Lorsqu'une équipe municipale décide d'équiper sa commune d'une piscine, plusieurs notions s'imposent, celles relatives aux attentes de la population, mais aussi celles du respect de l'environnement, de la qualité durable et de la maîtrise de l'énergie. Pourquoi l'énergie ? Tout simplement parce qu'une piscine est souvent l'équipement qui pèse le plus lourd dans le budget énergétique d'une collectivité.

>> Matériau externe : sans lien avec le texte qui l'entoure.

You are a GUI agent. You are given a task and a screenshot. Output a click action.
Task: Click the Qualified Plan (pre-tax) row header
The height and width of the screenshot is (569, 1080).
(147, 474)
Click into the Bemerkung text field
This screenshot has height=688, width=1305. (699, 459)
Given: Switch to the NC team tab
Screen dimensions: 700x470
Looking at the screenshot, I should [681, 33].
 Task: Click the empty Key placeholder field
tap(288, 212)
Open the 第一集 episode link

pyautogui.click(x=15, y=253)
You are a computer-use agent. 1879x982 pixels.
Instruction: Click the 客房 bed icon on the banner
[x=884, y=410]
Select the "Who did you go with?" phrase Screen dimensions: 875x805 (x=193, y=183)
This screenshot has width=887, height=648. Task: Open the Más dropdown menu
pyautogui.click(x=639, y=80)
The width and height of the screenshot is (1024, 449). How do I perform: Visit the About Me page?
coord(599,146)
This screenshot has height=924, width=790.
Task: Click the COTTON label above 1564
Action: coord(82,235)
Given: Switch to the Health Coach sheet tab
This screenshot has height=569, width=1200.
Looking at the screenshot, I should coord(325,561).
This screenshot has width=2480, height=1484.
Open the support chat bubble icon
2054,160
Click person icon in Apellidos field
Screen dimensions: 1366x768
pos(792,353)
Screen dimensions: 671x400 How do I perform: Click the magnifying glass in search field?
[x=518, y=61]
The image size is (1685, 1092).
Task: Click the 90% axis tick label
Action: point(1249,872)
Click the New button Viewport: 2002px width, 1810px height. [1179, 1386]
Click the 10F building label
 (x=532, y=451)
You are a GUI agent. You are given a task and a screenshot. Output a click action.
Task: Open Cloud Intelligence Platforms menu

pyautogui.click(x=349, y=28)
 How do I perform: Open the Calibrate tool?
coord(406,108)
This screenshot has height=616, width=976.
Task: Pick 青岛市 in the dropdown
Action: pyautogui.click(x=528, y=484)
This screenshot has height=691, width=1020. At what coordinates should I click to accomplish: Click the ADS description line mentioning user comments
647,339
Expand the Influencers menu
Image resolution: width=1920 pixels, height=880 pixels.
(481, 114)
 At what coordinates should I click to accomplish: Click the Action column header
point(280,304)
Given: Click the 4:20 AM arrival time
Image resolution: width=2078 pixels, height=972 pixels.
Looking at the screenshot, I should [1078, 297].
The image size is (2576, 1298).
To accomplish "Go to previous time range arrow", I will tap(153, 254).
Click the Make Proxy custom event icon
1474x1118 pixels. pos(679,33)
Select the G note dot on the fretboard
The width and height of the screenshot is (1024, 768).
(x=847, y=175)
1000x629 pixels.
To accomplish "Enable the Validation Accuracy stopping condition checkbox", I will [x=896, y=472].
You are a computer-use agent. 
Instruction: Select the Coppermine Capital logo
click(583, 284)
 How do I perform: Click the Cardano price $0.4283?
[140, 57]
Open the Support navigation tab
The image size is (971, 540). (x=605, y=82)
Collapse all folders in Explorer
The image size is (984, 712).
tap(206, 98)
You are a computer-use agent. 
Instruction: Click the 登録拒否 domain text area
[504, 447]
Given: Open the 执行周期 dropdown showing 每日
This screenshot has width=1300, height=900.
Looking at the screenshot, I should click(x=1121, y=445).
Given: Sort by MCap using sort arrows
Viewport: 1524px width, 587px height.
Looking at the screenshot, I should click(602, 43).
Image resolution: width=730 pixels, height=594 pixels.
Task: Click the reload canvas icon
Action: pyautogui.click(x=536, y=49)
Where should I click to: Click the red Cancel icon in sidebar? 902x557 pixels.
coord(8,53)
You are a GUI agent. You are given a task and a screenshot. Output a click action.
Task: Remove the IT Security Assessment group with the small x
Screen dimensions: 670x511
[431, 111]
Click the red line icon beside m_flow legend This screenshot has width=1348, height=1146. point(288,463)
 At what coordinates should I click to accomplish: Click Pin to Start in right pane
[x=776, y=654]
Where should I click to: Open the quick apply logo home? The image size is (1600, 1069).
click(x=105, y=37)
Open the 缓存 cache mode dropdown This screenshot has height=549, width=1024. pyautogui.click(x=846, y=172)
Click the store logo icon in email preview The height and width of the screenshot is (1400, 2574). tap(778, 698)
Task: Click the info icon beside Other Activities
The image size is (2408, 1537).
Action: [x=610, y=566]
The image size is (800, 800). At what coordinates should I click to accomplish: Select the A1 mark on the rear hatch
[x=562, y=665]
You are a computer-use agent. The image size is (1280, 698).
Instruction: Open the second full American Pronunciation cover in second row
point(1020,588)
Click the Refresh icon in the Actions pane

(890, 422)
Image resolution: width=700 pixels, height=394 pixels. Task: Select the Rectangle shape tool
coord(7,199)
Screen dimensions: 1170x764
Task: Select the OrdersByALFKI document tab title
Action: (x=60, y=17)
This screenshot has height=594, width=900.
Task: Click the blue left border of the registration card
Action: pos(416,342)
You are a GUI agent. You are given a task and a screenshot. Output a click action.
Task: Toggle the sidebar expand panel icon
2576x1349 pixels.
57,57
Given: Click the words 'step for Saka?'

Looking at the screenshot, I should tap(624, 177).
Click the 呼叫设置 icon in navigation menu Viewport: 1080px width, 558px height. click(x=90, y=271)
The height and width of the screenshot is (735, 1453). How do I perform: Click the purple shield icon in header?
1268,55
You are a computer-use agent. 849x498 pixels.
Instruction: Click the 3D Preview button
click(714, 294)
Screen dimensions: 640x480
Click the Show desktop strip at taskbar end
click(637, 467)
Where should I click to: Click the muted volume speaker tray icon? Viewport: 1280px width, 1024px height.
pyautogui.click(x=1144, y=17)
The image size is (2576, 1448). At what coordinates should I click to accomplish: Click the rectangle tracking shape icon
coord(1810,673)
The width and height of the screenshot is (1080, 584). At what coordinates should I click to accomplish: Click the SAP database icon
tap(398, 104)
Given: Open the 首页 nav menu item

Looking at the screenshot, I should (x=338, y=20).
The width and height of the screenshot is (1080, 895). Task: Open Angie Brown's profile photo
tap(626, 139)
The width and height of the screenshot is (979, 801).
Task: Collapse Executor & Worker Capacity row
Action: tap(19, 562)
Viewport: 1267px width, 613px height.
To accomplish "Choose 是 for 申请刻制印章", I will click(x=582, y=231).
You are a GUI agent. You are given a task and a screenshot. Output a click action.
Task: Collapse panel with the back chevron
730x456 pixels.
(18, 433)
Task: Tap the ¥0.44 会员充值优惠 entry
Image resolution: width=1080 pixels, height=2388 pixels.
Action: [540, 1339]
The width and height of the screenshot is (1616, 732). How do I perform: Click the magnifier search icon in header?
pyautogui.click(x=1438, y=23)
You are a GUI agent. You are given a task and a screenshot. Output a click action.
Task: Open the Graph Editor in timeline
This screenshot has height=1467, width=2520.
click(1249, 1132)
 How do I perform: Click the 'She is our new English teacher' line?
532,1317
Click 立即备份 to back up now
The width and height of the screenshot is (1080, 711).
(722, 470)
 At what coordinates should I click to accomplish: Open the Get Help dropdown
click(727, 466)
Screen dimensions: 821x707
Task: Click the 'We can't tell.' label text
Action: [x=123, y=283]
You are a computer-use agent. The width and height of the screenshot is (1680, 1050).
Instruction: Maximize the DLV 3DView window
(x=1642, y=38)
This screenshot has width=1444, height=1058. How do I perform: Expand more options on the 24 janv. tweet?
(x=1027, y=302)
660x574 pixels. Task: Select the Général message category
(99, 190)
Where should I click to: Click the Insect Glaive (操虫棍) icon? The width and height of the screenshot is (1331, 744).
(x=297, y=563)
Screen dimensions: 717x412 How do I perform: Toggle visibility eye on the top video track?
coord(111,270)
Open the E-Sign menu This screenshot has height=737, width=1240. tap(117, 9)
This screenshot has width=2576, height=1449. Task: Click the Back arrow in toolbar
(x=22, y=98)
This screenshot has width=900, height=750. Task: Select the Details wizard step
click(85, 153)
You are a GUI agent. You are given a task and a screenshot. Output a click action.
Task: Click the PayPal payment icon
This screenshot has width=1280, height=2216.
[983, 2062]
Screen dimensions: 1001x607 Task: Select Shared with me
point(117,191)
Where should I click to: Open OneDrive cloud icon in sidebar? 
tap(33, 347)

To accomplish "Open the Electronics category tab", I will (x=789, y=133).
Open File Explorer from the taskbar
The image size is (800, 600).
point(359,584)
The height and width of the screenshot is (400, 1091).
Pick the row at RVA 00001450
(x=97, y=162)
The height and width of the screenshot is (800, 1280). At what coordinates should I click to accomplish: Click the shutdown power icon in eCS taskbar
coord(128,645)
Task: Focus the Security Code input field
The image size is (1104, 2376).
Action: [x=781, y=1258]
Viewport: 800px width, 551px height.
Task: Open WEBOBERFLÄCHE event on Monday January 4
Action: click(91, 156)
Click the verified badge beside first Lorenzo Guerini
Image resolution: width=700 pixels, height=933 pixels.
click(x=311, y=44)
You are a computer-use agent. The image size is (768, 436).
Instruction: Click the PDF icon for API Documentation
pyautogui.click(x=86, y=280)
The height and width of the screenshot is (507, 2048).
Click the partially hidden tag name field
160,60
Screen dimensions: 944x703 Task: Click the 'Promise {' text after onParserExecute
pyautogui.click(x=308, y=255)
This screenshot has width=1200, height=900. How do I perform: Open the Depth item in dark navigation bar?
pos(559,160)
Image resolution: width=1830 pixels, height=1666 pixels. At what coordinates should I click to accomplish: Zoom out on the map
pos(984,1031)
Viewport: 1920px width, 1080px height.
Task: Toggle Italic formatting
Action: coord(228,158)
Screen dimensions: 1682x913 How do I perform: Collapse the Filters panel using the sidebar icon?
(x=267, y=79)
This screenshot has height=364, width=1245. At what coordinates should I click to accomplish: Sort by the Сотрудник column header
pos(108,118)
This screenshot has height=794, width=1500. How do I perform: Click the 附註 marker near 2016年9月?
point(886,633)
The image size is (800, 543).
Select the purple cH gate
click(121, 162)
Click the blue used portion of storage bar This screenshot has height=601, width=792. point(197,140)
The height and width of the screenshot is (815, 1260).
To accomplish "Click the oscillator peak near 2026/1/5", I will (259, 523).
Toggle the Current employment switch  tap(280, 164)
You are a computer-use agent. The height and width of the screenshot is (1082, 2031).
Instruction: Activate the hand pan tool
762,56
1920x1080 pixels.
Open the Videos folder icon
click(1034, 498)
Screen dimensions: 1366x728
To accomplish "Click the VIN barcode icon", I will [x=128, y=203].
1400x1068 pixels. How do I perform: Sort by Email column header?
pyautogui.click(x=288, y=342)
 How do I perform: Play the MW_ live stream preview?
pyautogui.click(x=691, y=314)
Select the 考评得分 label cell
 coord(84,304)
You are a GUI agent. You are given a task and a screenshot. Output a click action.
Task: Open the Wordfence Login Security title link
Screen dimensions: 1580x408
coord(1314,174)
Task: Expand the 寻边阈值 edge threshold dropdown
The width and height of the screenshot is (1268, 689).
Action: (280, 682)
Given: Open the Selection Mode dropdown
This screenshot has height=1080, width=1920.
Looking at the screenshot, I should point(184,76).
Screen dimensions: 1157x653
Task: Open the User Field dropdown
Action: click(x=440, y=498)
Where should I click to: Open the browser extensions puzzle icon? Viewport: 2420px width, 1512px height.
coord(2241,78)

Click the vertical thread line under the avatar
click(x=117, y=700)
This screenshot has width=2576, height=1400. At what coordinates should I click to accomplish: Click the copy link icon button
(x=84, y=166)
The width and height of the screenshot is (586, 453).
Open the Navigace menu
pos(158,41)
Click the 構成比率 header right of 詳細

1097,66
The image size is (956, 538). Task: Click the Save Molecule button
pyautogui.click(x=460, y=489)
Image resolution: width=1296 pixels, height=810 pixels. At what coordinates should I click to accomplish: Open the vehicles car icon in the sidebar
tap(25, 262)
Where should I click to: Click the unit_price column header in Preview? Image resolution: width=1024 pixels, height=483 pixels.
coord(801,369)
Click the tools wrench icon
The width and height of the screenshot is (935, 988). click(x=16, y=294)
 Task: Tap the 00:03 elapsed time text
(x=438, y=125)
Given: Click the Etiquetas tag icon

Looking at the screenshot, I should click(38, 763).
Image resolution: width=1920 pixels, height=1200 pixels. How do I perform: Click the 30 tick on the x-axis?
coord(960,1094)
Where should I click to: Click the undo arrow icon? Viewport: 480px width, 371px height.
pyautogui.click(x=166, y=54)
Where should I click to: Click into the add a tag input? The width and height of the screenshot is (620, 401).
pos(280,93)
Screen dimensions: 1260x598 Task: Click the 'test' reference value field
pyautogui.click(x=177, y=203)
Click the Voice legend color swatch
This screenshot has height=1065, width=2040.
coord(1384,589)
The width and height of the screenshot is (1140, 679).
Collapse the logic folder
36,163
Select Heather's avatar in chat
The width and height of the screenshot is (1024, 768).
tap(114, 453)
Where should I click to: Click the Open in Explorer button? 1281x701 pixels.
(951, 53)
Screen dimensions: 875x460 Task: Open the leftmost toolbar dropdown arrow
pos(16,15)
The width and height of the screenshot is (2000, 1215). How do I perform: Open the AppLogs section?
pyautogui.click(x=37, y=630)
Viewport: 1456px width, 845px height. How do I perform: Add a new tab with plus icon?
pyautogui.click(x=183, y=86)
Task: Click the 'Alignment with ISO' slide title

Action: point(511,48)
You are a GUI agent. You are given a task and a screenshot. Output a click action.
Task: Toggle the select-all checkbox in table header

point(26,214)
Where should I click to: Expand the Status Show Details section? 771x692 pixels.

Dans Piscines publiques - Guide technique réalisé par les associations des ingénieurs et techniciens territoriaux (ATTF-AITF), en collaboration avec EDF, de précieux conseils aideront les élus dans le montage de leur projet. « L'étude de faisabilité, située théoriquement au moins trois, voire quatre ans, avant l'ouverture de l'établissement, aboutit à une proposition correspondant au meilleur compromis entre les besoins à satisfaire (quelles cibles, sur quel territoire, quelle fréquentation prévisible), les objectifs voulant être atteints par la collectivité et les possibilités d'investissement affectés à l'opération », expliquent-ils en préambule. C'est donc à partir de cette proposition que la commune pourra lancer son projet. Il est en effet indispensable de prendre en compte l'ensemble des aspects fonctionnels, techniques et économiques pour guider le maître d'ouvrage, mais aussi pour éviter d'équiper la commune d'une structure mal adaptée au public ou financièrement ingérable à plus ou moins long terme. À cette étape préliminaire, il est fortement conseillé de faire appel à un cabinet d'études spécialisé qui apportera toute son expertise pour éviter les écueils.« La difficulté, lorsque la maîtrise d'ouvrage lance un projet de complexe nautique, c'est de maîtriser dès que possible le coût global. La pré-programmation a pour objet d'évaluer les budgets d'investissement et de fonctionnement », souligne le Guide (Op. cit.).
Investissement et fonctionnement
L'élaboration du dossier consacré à l'investissement et au fonctionnement doit prendre en compte plusieurs types d'estimations :
celle des postes d'investissement liés à la construction de l'équipement (maîtrise foncière, aménagements prévus, lancement de concours, sondages...),
celle des charges liées à l'exploitation de l'équipement en fonction (potentialités d'utilisation, types de charges découlant des conditions d'utilisation, dépenses d'énergie, de personnel, recettes...),
celle des recettes (droits et redevances...).
« L'évaluation budgétaire peut aussi intégrer une analyse des différents modes de procédures liés au lancement de la phase de concours (procédure classique de concours et de financement direct, procédure de droit privé dans le cadre d'une SEM...) ; mais aussi au futur mode de gestion et d'exploitation de l'équipement. La charge d'exploitation peut être perçue de différentes manières en fonction de mode d'exploitation choisi : régie directe, délégation de service public... »
Dans le cas particulier d'un projet de réhabilitation d'une piscine avec le développement de nouvelles activités, la démarche générale reste la même dans l'étude de faisabilité. Toutefois, la réalisation des diagnostics techniques et l'analyse des potentialités réelles de rénovation et de transformation de l'ouvrage constituent un préalable important de l'étude. Ceci permet de démontrer l'intérêt économique et l'opportunité de la rénovation par rapport à la construction d'un nouvel équipement.
Si l'étude est bien menée, le projet final sera adapté aux particularités locales et aux possibilités financières de la collectivité.